> ИСХОДНЫЙ ТЕКСТ:

По мере взросления безнравственность ребенка получает новые подтверждения и подкрепления. Интеллект не дает ему примкнуть ни к одной из существующих этических школ — мистической, социальной или субъективистской. Он невосприимчив к мистицизму, поскольку, обладая пытливым молодым умом и жаждой логики, не может всерьез относиться к сверхъестественному. Ему быстро становятся ясны также внутренние противоречия и отвратительное стыдливое лицемерие социальной школы. А вот субъективистская школа оказывает на него в высшей степени пагубное влияние.

Необработанные строки
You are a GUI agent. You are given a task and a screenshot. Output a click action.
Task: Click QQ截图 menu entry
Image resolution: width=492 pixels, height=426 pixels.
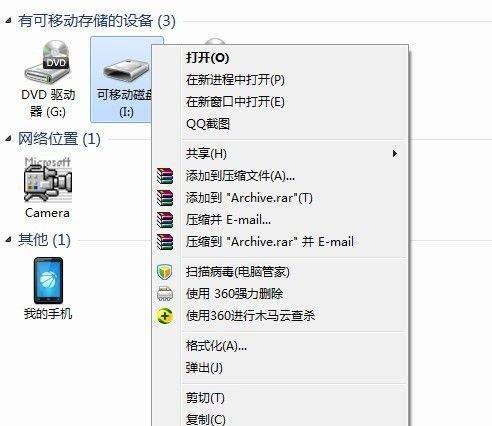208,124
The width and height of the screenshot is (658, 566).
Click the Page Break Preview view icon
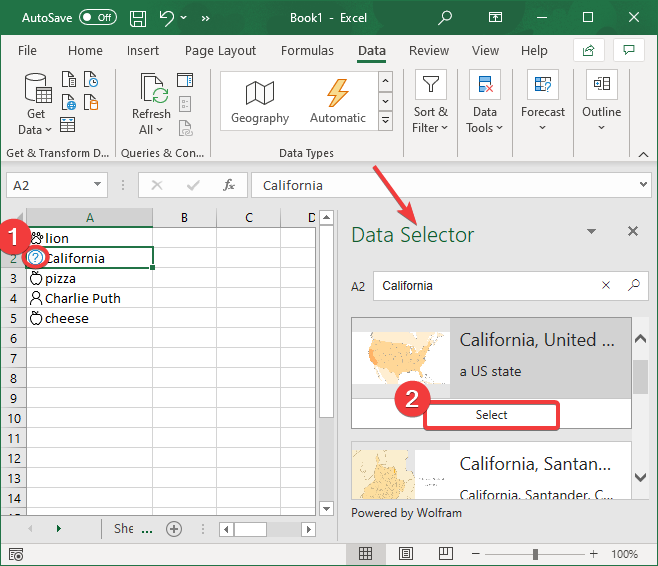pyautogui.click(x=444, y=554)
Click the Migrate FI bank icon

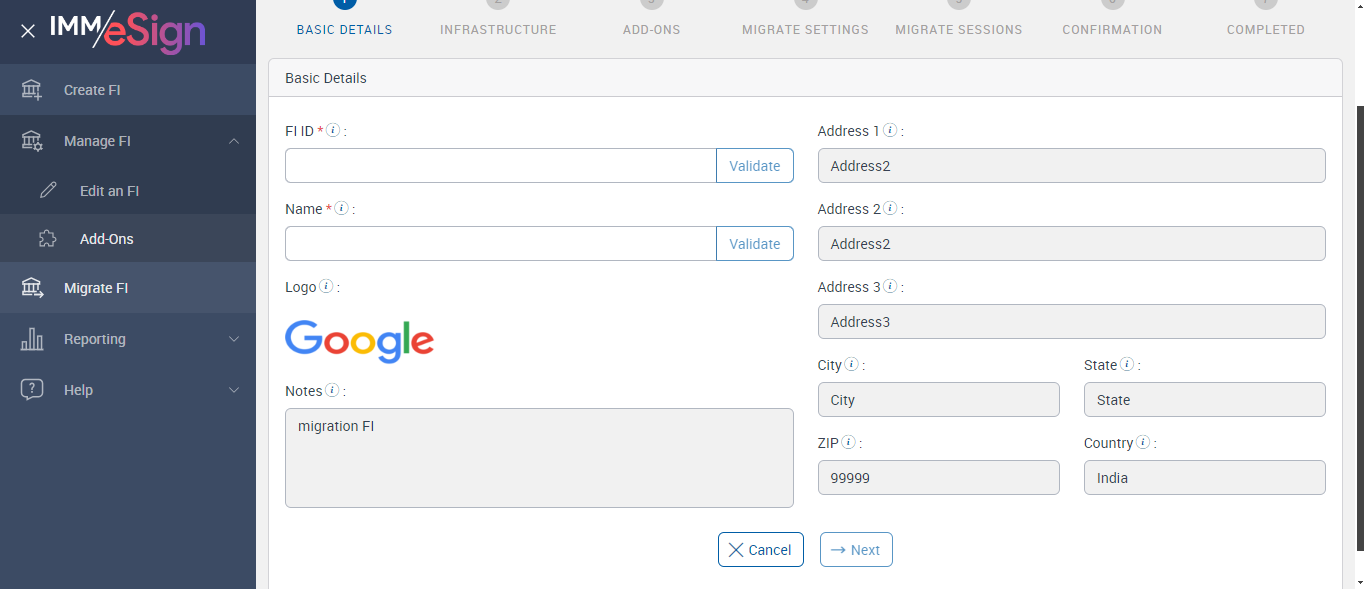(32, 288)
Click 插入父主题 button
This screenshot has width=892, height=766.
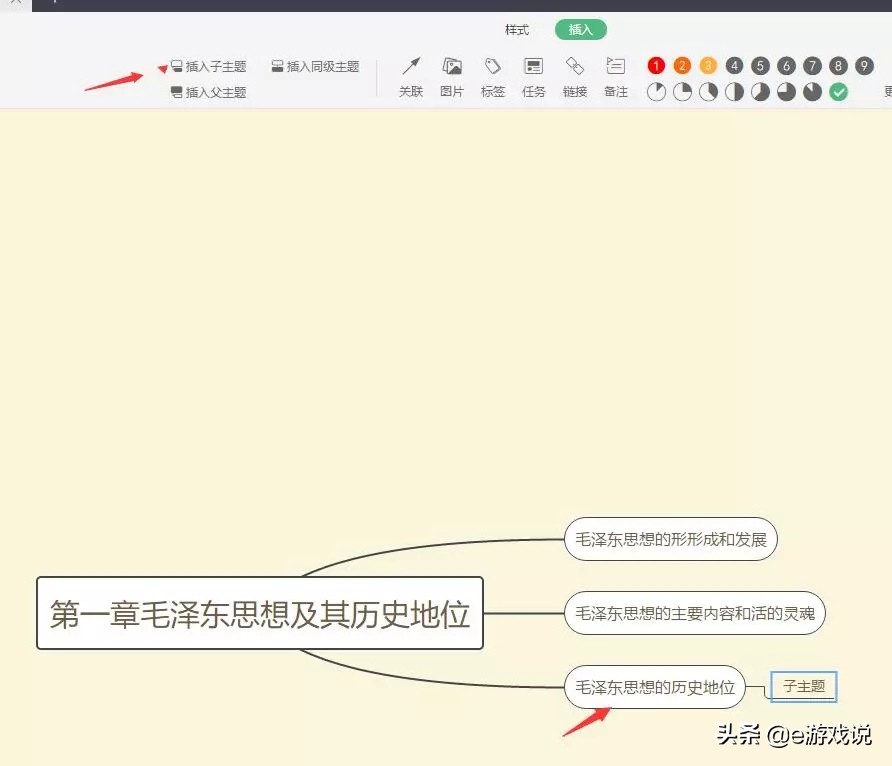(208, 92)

> ТРЕБОВАНИЯ К ЗАДАНИЯМ:
a) Перечислите все этические школы, которые названы в тексте о нравственном становлении ребенка.
b) Продолжите текст о нравственном становлении ребенка, начав сразу после его последнего предложения.

> ОТВЕТЫ:
a) Мистическая, социальная и субъективистская.

b)
Молодой человек слишком умен и благороден (пусть на свой особый извращенный лад), чтобы не понимать, что «субъективный» означает «произвольный», «иррациональный», «слепо эмоциональный». Именно эти качества связываются в его сознании с отношением людей к вопросам морали и вызывают в нем ужас. Поэтому формальная философия, утверждающая, что нравственность по своей природе закрыта для разума и это всегда вопрос чисто субъективного выбора, становится поцелуем (или печатью) смерти на его нравственном развитии. Сознательная убежденность соединяется с его давним подсознательным ощущением, что источник ценностных ориентиров — это иррациональная сторона человеческой личности, опасный, непостижимый и непредсказуемый враг. Сознательно он решает не заниматься проблемами нравственности, что на подсознательном уровне означает ничего не ценить (или — еще хуже — ничего не ценить слишком сильно, не признавать для себя незаменимых и неприкосновенных ценностей).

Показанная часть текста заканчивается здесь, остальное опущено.